[Data records]
○ ○ ○ ○ ○ ○ ○

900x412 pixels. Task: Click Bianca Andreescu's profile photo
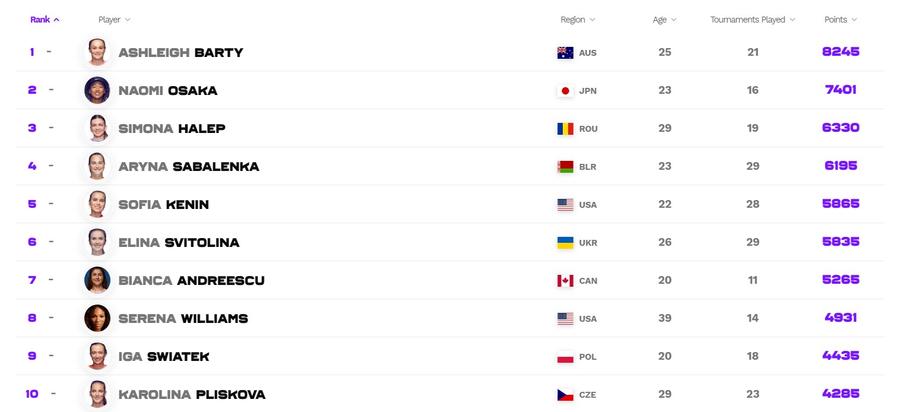point(97,280)

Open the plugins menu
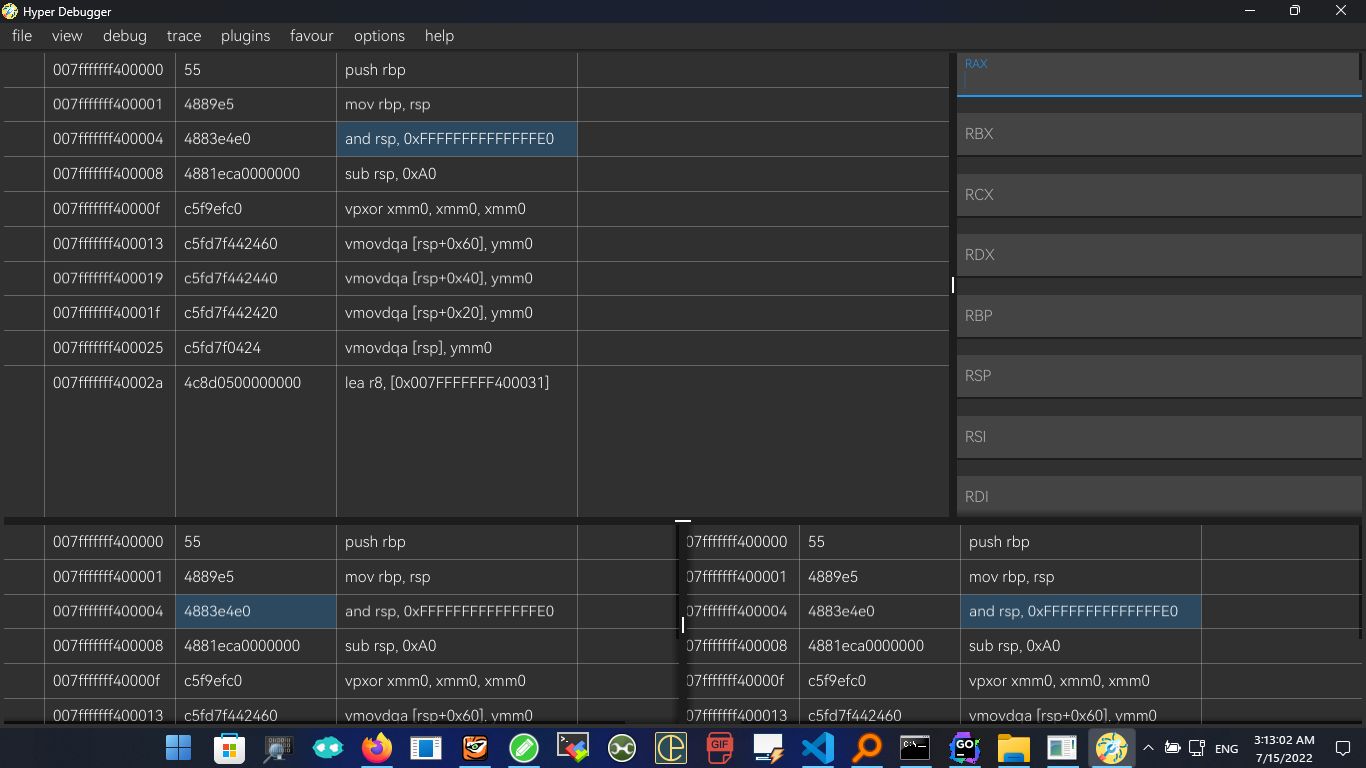click(x=245, y=36)
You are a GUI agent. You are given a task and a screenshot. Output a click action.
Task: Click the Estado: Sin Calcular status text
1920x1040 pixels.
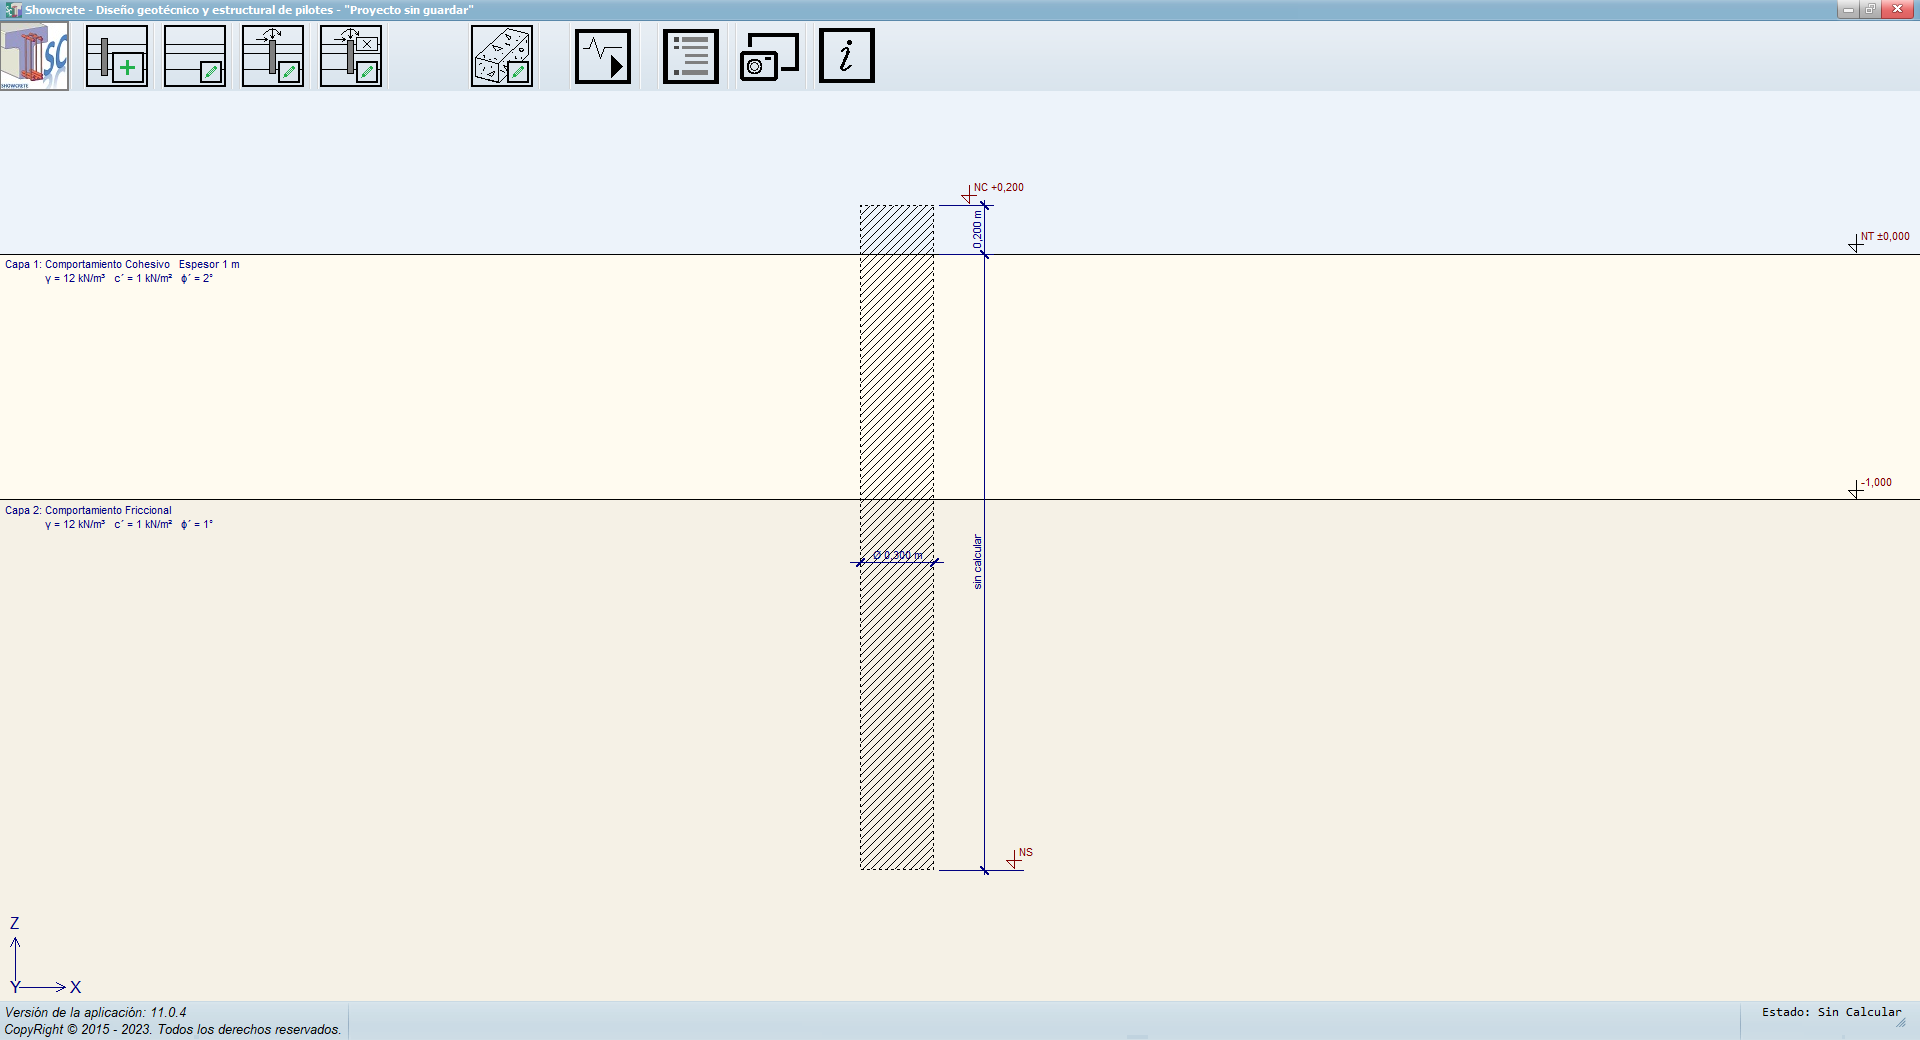pyautogui.click(x=1830, y=1013)
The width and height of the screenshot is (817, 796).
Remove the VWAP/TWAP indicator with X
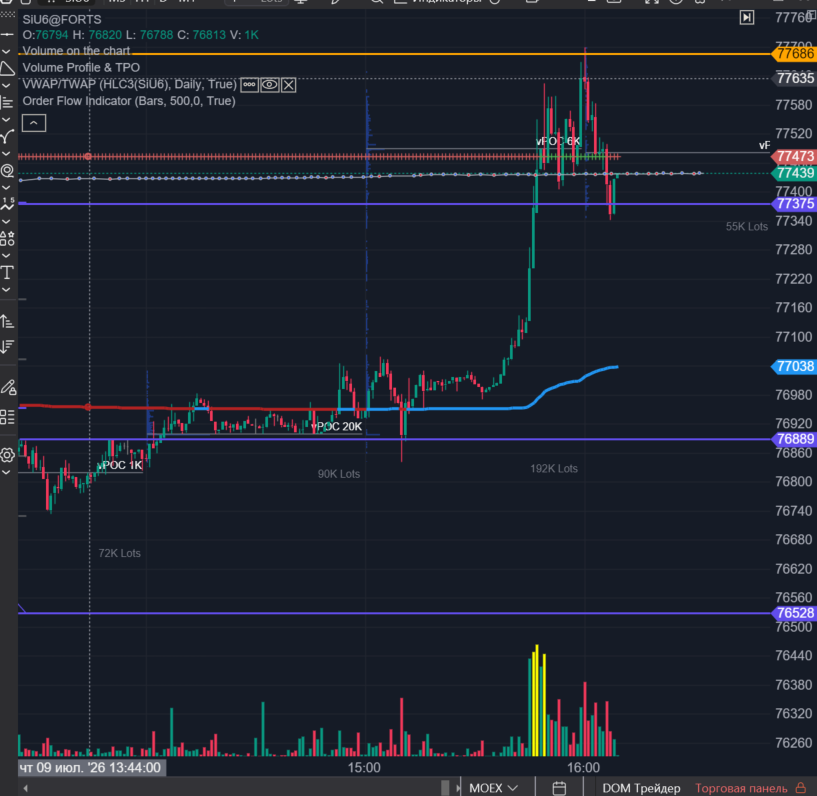[x=289, y=85]
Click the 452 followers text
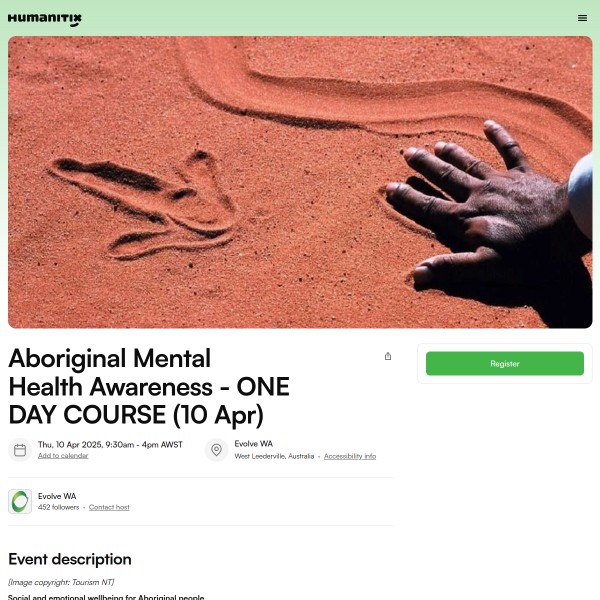The image size is (600, 600). pyautogui.click(x=59, y=507)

○ ○ ○ ○ ○ ○ ○

▶ _WHAT THE EXERCISE ASKS_: What lines above hold the word "screenshot"? List them all.

▶ _ANSWER SECTION_:
You are a GUI agent. You are given a task and a screenshot. Output a click action.
The width and height of the screenshot is (817, 796).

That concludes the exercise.